Member of the Illinois House of Representatives
- In office 1856-1857

Member of the Illinois Senate
- In office 1863-1864

Personal details
- Born: November 19, 1828 New Albany, Indiana, U.S.
- Died: May 7, 1904 (aged 75) St. Louis, Missouri, U.S.
- Resting place: St. Mary's Catholic Cemetery, Carlyle, Illinois
- Party: Democratic
- Alma mater: McKendree College

= William A. J. Sparks =

American politician

William Andrew Jackson Sparks (November 19, 1828 – May 7, 1904) was a U.S. representative from Illinois.

==Biography==
Born near New Albany, Indiana, Sparks moved with his parents to Illinois in 1836.
He attended the public schools and graduated from McKendree College in 1850. He taught school for a time and studied law. He was admitted to the bar in 1851 and commenced practice in Carlyle, Illinois.
United States land receiver for the Edwardsville (Illinois) land office 1853–1856.
He served as member of the State house of representatives in 1856 and 1857.
He served in the State senate in 1863 and 1864.
He served as delegate to the Democratic National Convention in 1868.

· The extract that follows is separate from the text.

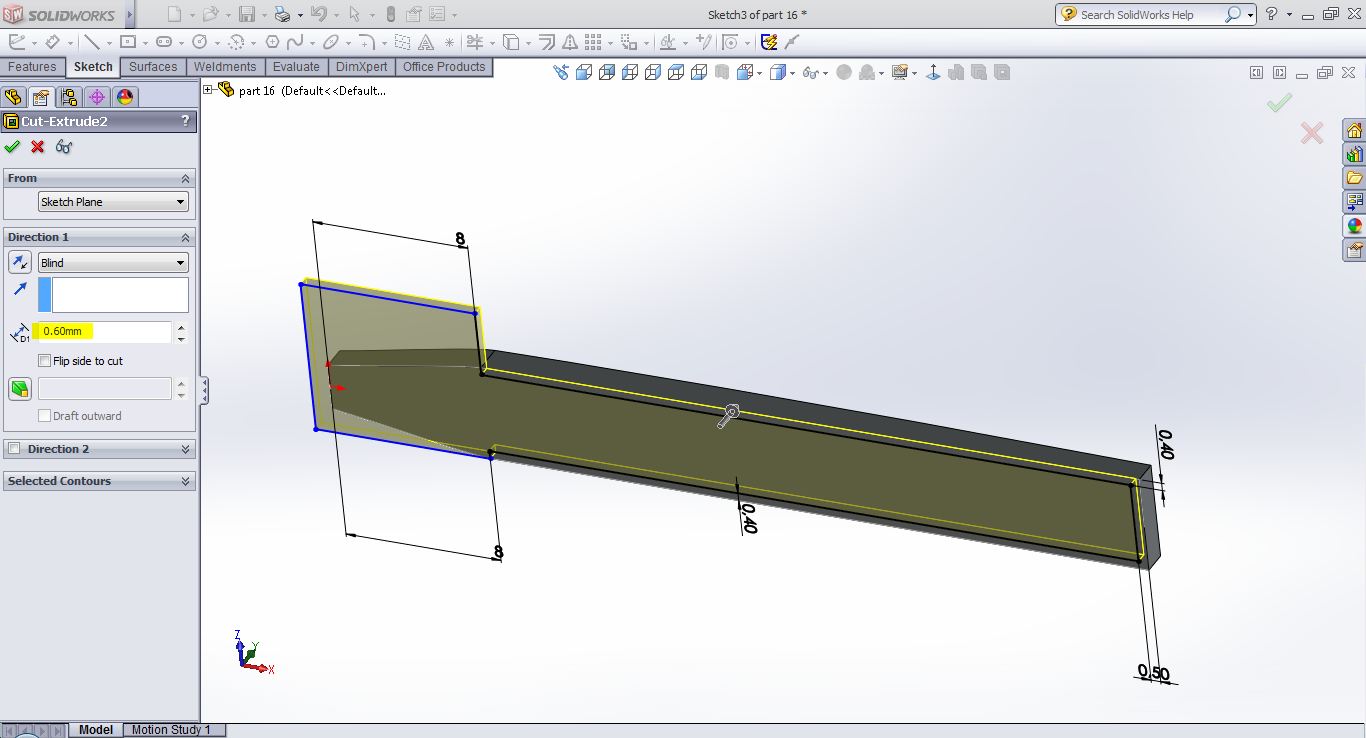This screenshot has height=738, width=1366.
Task: Enable Flip side to cut checkbox
Action: tap(44, 361)
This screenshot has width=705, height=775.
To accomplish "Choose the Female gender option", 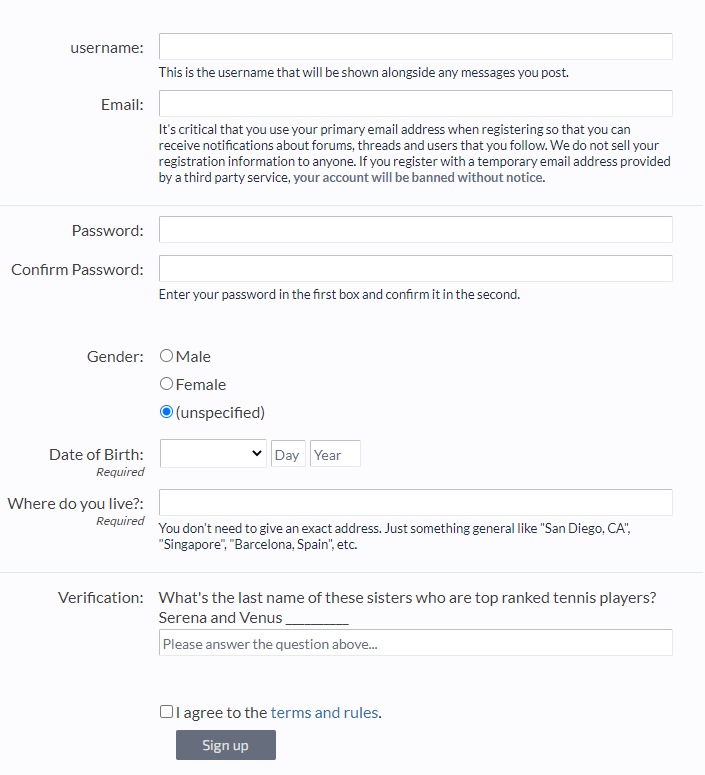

Sparks was elected as a Democrat to the Forty-fourth and to the three succeeding Congresses (March 4, 1875 – March 3, 1883).
He served as chairman of the Committee on Expenditures in the Department of the Interior (Forty-fifth Congress), Committee on Military Affairs (Forty-sixth Congress). He did not seek renomination in 1882 and resumed the practice of law.
He was appointed by President Cleveland as Commissioner of the United States General Land Office and served from March 26, 1885, to March 26, 1888.
He resumed the practice of law at Carlyle and Springfield, Illinois.
He died in St. Louis, Missouri, May 7, 1904.
He was interred in St. Mary's Catholic Cemetery, Carlyle, Illinois.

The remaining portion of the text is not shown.